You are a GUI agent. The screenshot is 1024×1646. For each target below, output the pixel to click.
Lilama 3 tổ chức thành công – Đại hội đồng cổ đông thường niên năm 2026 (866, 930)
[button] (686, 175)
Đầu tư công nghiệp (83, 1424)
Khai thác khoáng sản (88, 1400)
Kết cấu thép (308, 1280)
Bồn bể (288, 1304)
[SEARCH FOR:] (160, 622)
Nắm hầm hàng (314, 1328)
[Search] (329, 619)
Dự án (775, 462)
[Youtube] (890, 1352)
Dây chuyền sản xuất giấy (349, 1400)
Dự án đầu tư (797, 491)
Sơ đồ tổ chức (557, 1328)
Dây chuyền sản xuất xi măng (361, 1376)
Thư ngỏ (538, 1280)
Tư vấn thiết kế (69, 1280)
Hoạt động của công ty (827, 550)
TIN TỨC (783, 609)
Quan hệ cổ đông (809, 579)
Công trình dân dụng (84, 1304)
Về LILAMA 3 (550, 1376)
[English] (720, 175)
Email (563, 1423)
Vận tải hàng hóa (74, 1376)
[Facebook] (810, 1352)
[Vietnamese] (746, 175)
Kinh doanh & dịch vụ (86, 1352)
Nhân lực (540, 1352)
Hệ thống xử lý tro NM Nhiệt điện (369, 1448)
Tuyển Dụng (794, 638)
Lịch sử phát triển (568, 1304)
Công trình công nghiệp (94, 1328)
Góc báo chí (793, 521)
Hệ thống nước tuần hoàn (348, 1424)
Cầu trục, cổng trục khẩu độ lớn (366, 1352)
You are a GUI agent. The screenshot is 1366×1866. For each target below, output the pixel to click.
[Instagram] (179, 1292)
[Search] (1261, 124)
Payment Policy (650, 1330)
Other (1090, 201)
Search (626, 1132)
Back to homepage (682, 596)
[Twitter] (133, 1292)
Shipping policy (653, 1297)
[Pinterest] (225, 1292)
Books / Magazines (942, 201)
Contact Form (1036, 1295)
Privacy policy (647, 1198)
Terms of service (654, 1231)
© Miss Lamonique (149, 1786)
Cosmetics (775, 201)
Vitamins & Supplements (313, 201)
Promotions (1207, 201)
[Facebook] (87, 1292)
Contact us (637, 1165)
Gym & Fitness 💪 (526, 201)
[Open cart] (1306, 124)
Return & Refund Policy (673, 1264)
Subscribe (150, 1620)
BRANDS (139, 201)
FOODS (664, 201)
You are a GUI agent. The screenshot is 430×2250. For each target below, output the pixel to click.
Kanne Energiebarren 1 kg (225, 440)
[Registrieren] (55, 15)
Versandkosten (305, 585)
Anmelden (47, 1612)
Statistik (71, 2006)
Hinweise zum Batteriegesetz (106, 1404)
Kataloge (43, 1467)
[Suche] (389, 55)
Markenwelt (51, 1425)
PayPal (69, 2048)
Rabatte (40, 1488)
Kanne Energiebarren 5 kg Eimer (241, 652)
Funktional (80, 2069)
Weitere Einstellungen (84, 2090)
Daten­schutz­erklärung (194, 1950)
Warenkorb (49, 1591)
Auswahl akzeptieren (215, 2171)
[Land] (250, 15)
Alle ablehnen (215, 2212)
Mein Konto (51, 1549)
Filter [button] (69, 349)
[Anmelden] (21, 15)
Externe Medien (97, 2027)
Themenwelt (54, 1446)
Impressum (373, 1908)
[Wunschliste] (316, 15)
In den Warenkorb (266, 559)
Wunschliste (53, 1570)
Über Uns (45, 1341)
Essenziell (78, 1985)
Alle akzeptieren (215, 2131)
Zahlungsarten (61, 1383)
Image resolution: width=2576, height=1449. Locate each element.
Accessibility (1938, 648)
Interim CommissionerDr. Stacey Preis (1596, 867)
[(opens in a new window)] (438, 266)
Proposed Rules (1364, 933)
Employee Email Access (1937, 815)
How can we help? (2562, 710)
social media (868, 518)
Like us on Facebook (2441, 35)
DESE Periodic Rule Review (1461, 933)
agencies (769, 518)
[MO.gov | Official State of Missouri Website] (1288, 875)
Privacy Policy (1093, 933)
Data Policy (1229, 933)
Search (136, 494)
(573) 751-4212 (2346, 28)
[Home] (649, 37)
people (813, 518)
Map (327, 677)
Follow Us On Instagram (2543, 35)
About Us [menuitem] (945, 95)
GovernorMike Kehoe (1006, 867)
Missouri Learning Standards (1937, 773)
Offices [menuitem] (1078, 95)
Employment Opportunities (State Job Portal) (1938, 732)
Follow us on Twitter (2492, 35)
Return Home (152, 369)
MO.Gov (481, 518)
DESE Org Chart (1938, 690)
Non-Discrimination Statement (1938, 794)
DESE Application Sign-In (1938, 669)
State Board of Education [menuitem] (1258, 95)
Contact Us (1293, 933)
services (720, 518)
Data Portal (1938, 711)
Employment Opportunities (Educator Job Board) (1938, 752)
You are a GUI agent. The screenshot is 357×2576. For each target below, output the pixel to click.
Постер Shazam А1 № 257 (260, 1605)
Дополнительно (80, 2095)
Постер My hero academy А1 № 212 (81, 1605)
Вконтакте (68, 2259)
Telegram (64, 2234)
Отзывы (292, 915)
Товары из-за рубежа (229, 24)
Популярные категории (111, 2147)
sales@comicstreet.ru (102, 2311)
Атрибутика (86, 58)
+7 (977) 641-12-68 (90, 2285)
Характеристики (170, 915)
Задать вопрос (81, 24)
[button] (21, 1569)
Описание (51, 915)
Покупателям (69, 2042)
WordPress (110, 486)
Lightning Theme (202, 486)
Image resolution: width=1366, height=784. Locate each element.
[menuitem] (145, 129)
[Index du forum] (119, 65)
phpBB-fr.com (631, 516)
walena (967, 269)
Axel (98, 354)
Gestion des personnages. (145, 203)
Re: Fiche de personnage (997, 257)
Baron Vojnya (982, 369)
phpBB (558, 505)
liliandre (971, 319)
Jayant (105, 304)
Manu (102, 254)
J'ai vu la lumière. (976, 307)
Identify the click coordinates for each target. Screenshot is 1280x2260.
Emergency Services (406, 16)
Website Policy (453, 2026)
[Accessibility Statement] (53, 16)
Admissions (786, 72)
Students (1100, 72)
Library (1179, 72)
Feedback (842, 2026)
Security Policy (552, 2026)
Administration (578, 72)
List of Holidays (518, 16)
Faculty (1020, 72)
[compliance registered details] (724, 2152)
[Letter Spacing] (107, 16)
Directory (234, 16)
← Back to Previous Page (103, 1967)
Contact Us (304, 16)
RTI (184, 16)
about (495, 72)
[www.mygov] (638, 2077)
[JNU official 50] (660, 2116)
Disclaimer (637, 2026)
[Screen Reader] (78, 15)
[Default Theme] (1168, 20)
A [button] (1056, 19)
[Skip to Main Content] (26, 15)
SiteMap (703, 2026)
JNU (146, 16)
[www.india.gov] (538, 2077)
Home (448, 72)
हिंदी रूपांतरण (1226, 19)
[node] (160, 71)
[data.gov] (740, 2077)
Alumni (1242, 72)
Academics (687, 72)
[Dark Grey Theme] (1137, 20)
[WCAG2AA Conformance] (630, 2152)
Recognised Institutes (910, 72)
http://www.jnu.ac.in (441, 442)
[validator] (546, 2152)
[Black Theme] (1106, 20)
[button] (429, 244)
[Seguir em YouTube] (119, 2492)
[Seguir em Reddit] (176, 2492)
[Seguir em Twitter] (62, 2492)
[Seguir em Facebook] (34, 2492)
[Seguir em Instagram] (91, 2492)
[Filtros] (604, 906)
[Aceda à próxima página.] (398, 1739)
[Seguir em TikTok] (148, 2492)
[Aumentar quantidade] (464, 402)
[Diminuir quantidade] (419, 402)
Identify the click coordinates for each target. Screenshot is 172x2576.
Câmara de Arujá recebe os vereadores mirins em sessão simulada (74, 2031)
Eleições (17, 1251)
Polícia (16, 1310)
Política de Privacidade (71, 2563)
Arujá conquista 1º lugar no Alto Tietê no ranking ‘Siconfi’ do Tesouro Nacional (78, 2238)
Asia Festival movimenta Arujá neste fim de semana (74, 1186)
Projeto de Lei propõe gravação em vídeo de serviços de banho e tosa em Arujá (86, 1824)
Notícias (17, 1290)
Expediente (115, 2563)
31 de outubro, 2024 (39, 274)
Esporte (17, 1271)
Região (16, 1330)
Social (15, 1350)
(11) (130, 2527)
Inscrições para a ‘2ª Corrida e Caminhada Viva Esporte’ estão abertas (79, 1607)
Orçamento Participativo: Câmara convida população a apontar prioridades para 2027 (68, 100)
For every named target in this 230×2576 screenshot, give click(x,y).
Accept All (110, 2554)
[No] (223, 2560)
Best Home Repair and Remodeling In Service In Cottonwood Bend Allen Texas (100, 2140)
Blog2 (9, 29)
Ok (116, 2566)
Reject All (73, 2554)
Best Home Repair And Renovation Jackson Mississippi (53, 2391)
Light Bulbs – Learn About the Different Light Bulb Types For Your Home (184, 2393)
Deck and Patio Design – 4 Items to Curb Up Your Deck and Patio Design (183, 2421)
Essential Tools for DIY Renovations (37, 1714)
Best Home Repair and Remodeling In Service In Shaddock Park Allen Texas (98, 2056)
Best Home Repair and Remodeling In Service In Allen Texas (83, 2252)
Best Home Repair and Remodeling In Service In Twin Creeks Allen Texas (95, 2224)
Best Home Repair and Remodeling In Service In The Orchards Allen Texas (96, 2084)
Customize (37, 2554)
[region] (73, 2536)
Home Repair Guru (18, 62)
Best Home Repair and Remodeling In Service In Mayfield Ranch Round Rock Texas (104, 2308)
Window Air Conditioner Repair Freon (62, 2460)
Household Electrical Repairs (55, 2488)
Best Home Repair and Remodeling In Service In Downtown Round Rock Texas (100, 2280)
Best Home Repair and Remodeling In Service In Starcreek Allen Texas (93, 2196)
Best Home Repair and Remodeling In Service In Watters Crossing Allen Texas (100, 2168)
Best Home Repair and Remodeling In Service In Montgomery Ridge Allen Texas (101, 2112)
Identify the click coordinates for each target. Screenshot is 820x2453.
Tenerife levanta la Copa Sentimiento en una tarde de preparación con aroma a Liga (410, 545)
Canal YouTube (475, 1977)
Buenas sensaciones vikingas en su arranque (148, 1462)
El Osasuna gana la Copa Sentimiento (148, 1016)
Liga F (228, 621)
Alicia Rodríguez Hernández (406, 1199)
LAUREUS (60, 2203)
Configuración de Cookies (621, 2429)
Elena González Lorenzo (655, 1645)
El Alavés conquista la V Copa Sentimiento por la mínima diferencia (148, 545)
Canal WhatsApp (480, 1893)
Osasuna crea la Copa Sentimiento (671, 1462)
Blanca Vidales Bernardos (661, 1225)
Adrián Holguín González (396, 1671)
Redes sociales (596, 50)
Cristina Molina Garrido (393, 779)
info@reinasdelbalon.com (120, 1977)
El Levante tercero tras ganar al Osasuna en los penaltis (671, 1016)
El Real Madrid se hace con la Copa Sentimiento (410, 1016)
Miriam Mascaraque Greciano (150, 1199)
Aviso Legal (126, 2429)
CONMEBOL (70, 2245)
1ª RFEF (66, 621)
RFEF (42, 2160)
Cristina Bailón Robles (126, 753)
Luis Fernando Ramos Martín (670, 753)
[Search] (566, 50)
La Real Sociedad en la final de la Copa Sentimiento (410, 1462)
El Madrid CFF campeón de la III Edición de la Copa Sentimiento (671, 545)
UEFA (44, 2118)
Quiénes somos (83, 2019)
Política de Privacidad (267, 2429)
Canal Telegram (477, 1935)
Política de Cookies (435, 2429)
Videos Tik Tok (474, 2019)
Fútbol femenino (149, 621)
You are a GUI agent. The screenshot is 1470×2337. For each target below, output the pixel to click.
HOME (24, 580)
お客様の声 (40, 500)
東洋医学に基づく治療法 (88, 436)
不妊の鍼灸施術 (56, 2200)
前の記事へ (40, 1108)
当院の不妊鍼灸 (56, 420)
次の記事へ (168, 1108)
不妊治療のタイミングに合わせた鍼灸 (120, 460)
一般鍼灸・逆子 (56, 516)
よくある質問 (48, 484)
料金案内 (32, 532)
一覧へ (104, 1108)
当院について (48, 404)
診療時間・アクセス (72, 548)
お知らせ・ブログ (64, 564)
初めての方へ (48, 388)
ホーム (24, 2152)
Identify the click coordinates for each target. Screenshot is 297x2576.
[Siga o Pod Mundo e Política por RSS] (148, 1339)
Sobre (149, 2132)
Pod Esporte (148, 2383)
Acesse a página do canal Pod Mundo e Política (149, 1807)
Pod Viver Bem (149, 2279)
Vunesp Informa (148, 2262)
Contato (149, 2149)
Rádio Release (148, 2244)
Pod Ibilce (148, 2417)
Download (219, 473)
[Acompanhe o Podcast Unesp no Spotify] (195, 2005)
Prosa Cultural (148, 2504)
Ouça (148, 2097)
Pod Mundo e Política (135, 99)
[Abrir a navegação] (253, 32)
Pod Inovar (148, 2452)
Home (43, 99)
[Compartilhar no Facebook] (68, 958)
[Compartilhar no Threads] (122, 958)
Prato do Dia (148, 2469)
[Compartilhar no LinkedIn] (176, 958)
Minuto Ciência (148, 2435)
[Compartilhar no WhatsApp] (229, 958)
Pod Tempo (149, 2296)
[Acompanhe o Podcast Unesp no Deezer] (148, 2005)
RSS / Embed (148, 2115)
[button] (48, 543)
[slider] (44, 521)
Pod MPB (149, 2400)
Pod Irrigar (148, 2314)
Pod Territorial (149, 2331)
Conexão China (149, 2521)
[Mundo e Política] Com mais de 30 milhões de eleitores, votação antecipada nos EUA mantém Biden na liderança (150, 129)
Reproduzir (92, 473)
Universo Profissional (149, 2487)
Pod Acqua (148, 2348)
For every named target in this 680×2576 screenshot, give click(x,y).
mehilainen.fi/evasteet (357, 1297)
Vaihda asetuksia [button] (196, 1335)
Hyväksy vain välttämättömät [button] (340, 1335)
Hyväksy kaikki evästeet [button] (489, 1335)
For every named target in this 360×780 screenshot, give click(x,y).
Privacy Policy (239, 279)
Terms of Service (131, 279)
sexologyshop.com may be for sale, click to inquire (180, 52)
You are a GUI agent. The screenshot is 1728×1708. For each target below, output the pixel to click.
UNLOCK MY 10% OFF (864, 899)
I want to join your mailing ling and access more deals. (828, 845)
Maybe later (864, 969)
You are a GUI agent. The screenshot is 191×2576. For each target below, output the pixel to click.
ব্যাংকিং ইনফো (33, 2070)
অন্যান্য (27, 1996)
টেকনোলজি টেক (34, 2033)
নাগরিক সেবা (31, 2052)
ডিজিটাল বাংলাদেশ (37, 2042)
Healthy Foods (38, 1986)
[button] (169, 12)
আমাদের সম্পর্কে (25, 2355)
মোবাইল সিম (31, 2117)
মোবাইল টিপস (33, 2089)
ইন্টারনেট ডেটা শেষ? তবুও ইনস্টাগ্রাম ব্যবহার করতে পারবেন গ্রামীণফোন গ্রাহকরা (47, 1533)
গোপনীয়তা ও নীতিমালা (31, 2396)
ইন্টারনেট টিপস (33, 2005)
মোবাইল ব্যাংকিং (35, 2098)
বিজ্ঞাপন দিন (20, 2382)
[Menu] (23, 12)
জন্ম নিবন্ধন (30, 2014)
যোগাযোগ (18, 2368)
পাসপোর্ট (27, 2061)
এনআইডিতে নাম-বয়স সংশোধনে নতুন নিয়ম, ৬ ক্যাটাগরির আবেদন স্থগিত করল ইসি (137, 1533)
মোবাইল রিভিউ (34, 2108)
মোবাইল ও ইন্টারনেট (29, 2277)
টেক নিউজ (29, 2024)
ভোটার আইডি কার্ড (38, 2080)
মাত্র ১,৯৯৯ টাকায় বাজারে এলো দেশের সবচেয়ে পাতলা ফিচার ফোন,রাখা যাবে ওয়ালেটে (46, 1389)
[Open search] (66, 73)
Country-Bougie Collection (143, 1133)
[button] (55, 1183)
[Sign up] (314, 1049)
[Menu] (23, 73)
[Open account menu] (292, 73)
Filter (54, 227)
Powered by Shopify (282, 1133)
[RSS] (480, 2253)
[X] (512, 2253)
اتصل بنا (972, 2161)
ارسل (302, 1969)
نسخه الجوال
----------
_Your objective_
Transcribe exactly, and only, the lines from the opening line of the records through the line containing "Dây chuyền sản xuất xi măng (361, 1376)".

_Finished exercise_
You are a GUI agent. The screenshot is 1024×1646. For each target below, output the pixel to click.
Lilama 3 tổ chức thành công – Đại hội đồng cổ đông thường niên năm 2026 (866, 930)
[button] (686, 175)
Đầu tư công nghiệp (83, 1424)
Khai thác khoáng sản (88, 1400)
Kết cấu thép (308, 1280)
Bồn bể (288, 1304)
[SEARCH FOR:] (160, 622)
Nắm hầm hàng (314, 1328)
[Search] (329, 619)
Dự án (775, 462)
[Youtube] (890, 1352)
Dây chuyền sản xuất giấy (349, 1400)
Dự án đầu tư (797, 491)
Sơ đồ tổ chức (557, 1328)
Dây chuyền sản xuất xi măng (361, 1376)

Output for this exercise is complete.